WHAT YOU SHOULD DO: According to the study abstract on myasthenia gravis genetics below, how many MG patients and how many neurologically normal controls provided samples?

TEXT FOR ANALYSIS:
Whole-genome analysis in Korean patients with autoimmune myasthenia gravis
Dept. of Medicine/박사
Background: Myasthenia gravis (MG) is an autoimmune neuromuscular disease leading to fluctuating muscle weakness and fatigability. The underlying cause of myasthenia gravis is unknown, although there is probably a genetic component to it. However, no common genetic variants have been unequivocally linked to autoimmune myasthenia gravis. We sought to identify the genetic variants associated with an increased or decreased risk of developing myasthenia gravis in the Korean Multicenter MG Cohort samples. Methods: To find new genetic targets that are related to autoimmune myasthenia gravis, a whole genome-based SNP analysis was performed using an Axiom™ Genome-Wide ASI 1 Array plate containing 598,375 SNPs and samples from 109 MG patients and 150 neurologically normal controls. The SNP selection criteria were: 1) minor allele frequency > 0.01, 2) genotyping success rate > 0.90, and 3) P > 1E-07 in the Hardy-Weinberg Equilibrium test from QQ plot. Results: The p values of association between these SNPs and autoimmune myasthenia gravis were calculated in all the available genetic modes such as allele, dominant, recessive, and co-dominant mode using 1) MG & Control, 2) AChR-antibody positive MG & Control, 3) AChR-antibody negative MG & Control, 4) Ocular MG & Control, and 5) Generalized MG & Control samples, respectively. A total of 641 SNPs from 5 case-control associations showed p values of less than 0.00001. From regional analysis, we selected 7 genes (RYR3, CACNA1S, SLAMF1, SOX5, FHOD3, GABRB1, SACS) for further analysis. Conclusion and comment: Myasthenia gravis (MG) is an autoimmune disease with impaired neuromuscular transmission mainly due to the effect of autoantibodies to acetylcholine receptor (AChR). Dysregulation of sarcoplasmic reticulum (SR) Ca2+ release has been associated with muscle fatigue. Fatigue in MG patients was caused not only by abnormal
neuromuscular transmission but also by the impairment of excitation–contraction (E–C) coupling. In the process of E–C coupling in skeletal muscle, ryanodine receptor (RyR) and dihydropyridine receptor (DHPR/CACNA1S) function as Ca2+ channels. SLAMF1 is an important genetic susceptibility locus for autoantibody production. SLAMF1 leads to IFN-γ production of CD4+ T cells. IFN-γ production of CD4+ T cells is associated with pathogenesis and immunoregulation of MG. However, speculating the plausibility and the biological significance of these candidate loci is premature because additional genetic data is needed to confirm the notion that these E-C coupling gene or SLAMF1 gene are associated with autoimmune MG. The present study suggests that some genetic polymorphisms might be related to autoimmune myasthenia gravis. Our findings also encourage further studies, particularly confirmatory studies with larger samples, to validate and analyze the association between these SNPs and autoimmune myasthenia gravis.

[Stored data]
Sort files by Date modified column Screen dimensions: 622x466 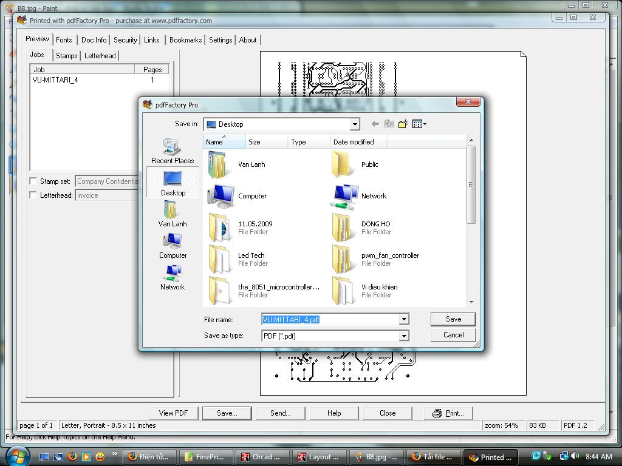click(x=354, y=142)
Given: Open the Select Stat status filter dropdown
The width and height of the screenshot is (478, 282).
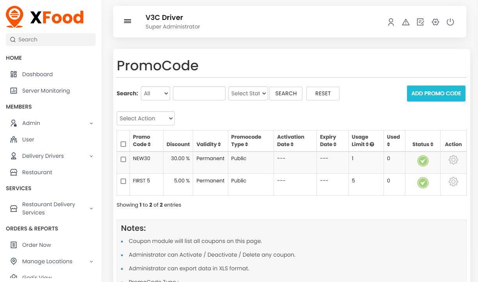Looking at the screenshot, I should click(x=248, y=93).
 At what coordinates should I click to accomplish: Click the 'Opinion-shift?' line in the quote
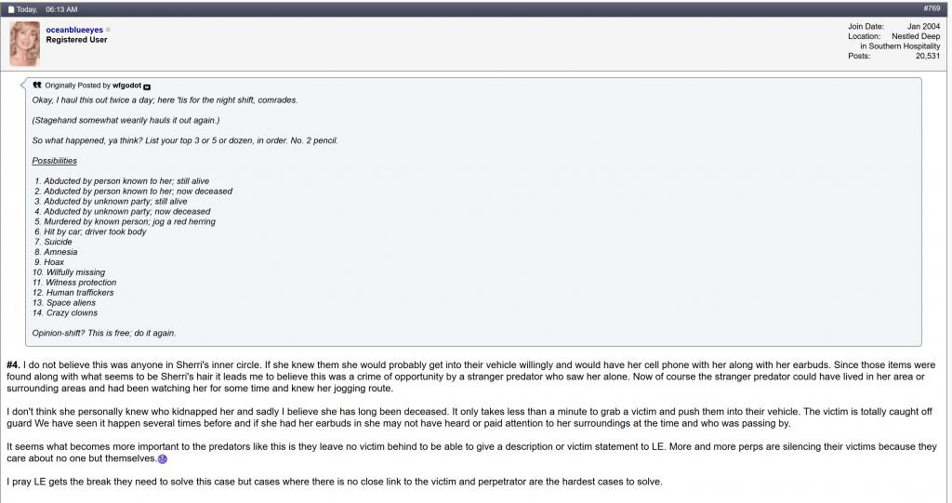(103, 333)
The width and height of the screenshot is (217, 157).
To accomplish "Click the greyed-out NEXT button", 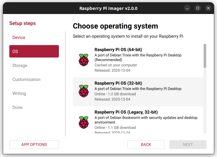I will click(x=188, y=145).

WRITTEN RESPONSE: 109 MG patients and 150 neurologically normal controls.